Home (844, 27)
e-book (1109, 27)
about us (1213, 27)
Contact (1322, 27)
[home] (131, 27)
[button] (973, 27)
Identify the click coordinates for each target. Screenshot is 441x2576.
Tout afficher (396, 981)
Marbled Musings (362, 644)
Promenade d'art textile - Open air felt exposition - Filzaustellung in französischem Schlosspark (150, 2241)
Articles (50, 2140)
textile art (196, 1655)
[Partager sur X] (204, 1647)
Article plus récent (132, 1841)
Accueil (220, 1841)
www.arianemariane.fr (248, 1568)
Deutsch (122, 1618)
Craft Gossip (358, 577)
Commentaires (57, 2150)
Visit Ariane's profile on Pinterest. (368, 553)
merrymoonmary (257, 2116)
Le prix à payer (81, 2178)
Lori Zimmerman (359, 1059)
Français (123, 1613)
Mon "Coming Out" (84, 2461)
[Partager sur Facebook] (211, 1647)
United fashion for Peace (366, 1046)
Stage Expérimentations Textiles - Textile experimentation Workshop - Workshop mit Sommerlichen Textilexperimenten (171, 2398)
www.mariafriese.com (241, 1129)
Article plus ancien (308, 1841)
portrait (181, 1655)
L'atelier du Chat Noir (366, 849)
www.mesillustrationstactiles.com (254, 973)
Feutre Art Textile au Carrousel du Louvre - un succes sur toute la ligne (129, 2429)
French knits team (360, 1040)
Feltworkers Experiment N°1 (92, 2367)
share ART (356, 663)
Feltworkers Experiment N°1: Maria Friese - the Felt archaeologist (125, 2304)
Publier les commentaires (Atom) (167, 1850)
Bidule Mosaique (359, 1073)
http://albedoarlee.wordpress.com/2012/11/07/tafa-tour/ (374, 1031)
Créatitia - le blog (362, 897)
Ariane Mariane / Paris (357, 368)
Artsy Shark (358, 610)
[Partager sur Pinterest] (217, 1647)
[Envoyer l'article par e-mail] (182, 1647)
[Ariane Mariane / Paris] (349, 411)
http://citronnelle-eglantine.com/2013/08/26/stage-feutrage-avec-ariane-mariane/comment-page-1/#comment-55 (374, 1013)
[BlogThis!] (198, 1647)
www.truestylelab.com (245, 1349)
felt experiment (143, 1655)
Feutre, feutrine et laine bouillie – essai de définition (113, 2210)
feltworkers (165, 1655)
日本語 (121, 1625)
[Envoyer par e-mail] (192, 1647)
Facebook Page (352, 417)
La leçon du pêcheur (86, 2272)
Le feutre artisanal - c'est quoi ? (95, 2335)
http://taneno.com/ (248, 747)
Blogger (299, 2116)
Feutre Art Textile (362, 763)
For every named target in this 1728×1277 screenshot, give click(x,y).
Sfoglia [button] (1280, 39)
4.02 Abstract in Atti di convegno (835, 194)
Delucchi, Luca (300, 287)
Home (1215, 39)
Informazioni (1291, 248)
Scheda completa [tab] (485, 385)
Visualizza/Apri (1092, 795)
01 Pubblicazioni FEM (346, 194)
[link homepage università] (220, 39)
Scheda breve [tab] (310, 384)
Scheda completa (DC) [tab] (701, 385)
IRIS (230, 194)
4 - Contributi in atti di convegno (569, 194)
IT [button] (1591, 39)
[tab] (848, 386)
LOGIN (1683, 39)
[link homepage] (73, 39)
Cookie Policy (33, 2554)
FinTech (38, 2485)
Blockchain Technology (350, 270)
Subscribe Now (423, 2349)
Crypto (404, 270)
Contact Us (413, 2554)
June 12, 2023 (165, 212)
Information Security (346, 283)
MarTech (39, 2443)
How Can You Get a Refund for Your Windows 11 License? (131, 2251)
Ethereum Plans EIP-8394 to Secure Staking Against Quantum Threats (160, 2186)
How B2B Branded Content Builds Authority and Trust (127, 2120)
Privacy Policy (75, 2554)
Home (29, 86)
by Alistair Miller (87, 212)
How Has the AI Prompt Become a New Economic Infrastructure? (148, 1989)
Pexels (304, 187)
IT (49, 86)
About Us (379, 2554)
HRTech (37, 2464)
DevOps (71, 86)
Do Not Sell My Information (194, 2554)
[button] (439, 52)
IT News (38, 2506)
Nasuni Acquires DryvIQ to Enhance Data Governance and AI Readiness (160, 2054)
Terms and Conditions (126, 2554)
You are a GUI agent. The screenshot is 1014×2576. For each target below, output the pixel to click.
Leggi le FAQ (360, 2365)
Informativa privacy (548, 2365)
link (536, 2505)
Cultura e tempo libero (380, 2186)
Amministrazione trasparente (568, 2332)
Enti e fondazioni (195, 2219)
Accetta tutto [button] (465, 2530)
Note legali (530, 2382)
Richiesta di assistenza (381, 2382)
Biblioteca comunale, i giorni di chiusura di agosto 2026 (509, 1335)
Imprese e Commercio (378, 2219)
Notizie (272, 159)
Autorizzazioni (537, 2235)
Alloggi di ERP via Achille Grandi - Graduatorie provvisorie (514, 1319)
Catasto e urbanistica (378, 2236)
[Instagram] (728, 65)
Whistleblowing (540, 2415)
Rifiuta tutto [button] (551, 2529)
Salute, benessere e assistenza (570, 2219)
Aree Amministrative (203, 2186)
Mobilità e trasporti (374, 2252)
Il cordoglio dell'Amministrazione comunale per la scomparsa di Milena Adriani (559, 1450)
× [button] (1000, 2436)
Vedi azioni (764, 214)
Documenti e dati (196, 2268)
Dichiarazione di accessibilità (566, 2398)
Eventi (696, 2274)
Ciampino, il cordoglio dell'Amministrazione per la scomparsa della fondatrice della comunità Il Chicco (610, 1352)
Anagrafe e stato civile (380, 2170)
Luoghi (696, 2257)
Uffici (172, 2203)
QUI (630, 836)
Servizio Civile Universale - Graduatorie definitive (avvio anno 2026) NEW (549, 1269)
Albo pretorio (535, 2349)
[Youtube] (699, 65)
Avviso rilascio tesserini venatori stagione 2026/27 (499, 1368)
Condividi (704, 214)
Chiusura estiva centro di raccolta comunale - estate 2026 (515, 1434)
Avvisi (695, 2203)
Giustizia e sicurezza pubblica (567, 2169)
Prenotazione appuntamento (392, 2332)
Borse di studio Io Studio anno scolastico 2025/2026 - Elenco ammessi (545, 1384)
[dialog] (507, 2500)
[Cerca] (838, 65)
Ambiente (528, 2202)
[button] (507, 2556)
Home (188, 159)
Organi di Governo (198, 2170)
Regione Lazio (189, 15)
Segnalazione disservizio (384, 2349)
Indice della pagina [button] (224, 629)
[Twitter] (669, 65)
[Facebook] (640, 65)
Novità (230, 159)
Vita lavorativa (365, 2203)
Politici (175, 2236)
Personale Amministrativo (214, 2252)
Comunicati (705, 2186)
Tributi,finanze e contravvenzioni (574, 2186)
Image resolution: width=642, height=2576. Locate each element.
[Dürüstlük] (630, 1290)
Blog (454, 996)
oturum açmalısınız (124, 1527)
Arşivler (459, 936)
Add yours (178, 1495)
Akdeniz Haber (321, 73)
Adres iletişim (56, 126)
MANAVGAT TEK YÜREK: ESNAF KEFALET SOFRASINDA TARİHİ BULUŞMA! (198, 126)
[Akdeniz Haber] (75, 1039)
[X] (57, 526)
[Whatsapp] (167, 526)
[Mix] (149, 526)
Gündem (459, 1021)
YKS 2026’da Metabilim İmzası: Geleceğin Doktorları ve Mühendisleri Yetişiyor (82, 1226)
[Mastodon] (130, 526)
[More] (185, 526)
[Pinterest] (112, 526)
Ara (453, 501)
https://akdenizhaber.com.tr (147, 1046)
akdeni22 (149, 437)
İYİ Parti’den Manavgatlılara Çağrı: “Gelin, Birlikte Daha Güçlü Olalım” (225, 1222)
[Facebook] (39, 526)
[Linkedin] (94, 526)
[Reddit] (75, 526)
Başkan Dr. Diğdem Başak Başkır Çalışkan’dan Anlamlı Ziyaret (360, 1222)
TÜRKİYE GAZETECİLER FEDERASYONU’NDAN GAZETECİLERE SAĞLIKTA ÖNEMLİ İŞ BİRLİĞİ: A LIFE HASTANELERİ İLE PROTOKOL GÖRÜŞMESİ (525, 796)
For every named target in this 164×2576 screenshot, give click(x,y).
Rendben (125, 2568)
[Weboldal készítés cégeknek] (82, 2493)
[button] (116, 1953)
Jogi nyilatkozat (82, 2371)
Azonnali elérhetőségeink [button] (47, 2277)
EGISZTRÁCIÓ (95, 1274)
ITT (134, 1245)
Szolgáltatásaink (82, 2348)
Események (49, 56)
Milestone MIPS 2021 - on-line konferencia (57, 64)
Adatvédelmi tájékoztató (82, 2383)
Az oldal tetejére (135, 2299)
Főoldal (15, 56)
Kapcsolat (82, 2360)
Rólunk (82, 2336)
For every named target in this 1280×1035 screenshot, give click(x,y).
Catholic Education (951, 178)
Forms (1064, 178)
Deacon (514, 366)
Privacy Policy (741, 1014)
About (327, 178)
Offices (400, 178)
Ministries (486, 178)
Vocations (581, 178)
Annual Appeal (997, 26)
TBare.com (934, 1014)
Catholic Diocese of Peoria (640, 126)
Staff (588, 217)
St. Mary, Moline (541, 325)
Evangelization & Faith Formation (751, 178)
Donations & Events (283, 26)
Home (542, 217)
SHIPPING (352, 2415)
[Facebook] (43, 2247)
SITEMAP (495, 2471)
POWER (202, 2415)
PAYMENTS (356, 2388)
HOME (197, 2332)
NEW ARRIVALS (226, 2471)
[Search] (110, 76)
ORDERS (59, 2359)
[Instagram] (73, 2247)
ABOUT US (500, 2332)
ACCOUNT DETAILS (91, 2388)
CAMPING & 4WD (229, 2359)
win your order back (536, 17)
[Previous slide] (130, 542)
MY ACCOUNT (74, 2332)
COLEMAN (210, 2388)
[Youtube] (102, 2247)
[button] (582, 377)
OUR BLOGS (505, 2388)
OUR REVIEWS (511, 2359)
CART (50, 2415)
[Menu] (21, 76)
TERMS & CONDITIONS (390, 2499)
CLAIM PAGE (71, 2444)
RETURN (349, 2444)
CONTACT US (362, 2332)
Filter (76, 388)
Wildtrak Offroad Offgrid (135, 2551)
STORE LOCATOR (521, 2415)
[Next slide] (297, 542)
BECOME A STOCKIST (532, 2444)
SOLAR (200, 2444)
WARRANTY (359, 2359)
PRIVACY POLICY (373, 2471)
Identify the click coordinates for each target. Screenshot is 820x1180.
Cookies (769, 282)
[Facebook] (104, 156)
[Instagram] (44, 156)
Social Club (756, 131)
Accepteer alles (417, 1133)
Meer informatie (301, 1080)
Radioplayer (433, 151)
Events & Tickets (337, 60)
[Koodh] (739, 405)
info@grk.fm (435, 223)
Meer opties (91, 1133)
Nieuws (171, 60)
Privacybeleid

----

:: TASK PROMPT ::
Every line above from the line with "NEW ARRIVALS (226, 2471)" to the line with "Events & Tickets (337, 60)" is wanted, ends included; write them out exactly and add no other line.

:: RESPONSE ::
NEW ARRIVALS (226, 2471)
[Search] (110, 76)
ORDERS (59, 2359)
[Instagram] (73, 2247)
ABOUT US (500, 2332)
ACCOUNT DETAILS (91, 2388)
CAMPING & 4WD (229, 2359)
win your order back (536, 17)
[Previous slide] (130, 542)
MY ACCOUNT (74, 2332)
COLEMAN (210, 2388)
[Youtube] (102, 2247)
[button] (582, 377)
OUR BLOGS (505, 2388)
OUR REVIEWS (511, 2359)
CART (50, 2415)
[Menu] (21, 76)
TERMS & CONDITIONS (390, 2499)
CLAIM PAGE (71, 2444)
RETURN (349, 2444)
CONTACT US (362, 2332)
Filter (76, 388)
Wildtrak Offroad Offgrid (135, 2551)
STORE LOCATOR (521, 2415)
[Next slide] (297, 542)
BECOME A STOCKIST (532, 2444)
SOLAR (200, 2444)
WARRANTY (359, 2359)
PRIVACY POLICY (373, 2471)
Identify the click coordinates for each target. Screenshot is 820x1180.
Cookies (769, 282)
[Facebook] (104, 156)
[Instagram] (44, 156)
Social Club (756, 131)
Accepteer alles (417, 1133)
Meer informatie (301, 1080)
Radioplayer (433, 151)
Events & Tickets (337, 60)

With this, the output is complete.